Located in one of the warmest and driest regions in the world, Saudi Arabia’s harsh climate presents unique obstacles to meeting the energy and water needs of the country. We rely on desalination to provide more than 1 billion m3 of water each year, and as we build new infrastructure to meet demand, it can impact the surrounding environment in ways that are complex and often unplanned.
To effectively design sustainable and efficient infrastructure, it is crucial to account for the dynamic interactions between human activity and the surrounding environment. This can be captured by coupling detailed simulations of the Saudi climate with models of physical infrastructure such as water desalination and solar energy generation.
In this project, our goal is to study the interactions between the environment and our built infrastructure. Using a set of models to simulate the dynamics of engineering processes and the surrounding environment, we are studying the effect of climate variation on desalination activity and the impact of brine discharge in the Gulf.

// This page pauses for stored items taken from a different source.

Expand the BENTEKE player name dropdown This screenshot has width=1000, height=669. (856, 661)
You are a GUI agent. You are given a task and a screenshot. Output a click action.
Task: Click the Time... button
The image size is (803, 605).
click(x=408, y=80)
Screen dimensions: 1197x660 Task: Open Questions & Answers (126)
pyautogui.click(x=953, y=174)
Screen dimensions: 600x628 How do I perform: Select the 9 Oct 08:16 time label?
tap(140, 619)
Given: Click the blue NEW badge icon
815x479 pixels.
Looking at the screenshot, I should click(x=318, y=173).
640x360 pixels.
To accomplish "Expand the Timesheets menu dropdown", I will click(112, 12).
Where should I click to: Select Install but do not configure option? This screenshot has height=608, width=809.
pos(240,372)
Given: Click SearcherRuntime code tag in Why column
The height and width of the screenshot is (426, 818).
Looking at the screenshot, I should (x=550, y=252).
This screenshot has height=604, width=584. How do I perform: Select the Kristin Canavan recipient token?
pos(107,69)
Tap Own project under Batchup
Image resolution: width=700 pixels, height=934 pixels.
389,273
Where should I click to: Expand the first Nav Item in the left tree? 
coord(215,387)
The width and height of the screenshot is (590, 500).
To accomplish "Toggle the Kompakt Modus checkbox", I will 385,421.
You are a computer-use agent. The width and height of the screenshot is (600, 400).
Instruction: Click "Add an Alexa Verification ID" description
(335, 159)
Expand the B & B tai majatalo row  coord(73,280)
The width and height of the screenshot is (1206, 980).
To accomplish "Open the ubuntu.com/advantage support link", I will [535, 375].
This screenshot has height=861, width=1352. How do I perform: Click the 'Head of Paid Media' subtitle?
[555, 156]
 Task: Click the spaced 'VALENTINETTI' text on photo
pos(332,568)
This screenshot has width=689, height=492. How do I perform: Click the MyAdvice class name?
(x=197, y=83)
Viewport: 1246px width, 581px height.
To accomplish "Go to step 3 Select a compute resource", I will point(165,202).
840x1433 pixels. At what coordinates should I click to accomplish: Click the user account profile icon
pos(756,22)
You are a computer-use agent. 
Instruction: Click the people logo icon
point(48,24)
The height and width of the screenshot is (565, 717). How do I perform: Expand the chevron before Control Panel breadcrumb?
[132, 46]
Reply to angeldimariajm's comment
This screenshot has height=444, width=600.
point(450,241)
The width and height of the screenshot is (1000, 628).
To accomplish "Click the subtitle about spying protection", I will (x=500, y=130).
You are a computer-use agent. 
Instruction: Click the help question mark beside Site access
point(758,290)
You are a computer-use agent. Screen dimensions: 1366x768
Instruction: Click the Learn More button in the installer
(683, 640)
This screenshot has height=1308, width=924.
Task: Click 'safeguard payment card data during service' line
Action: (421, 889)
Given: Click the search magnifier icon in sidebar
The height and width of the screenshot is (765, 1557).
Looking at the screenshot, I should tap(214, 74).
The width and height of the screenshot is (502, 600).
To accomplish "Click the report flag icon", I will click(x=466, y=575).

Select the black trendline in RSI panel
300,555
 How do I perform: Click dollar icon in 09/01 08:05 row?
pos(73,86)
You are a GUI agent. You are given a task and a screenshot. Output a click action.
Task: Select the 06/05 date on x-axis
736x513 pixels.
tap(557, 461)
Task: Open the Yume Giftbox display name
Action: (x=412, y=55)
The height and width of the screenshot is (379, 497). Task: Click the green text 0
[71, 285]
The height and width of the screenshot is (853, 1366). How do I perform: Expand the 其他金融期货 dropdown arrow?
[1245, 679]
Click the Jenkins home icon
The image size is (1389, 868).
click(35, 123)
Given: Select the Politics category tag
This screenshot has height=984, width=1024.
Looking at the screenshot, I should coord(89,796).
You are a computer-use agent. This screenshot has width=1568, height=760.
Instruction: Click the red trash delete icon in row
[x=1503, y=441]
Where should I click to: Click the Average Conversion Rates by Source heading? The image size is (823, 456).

To expand our understanding of the Saudi climate, we are using a combination of field studies and experiments. Our goal is to understand the physical and chemical characteristics of the region’s and evaluate impact of dust on solar potential and the broader dynamics of our climate.
We use several models to simulate various environmental processes and engineering systems: a robust desalination model evaluates the operational costs of desalination, which is coupled with a sophisticated model that evaluates solar photovoltaic power potential. In addition, a state-of-the-art regional climate model provides detailed projections of environmental conditions and allows us to capture the dynamic interactions between our desalination plants and water resources.
In our lab studies, we examine the chemical composition and physical properties of sand from different locations throughout the country. In our experimental setup, we measure and evaluate the impact of dust on the energy potential of photovoltaic cells under a variety of conditions.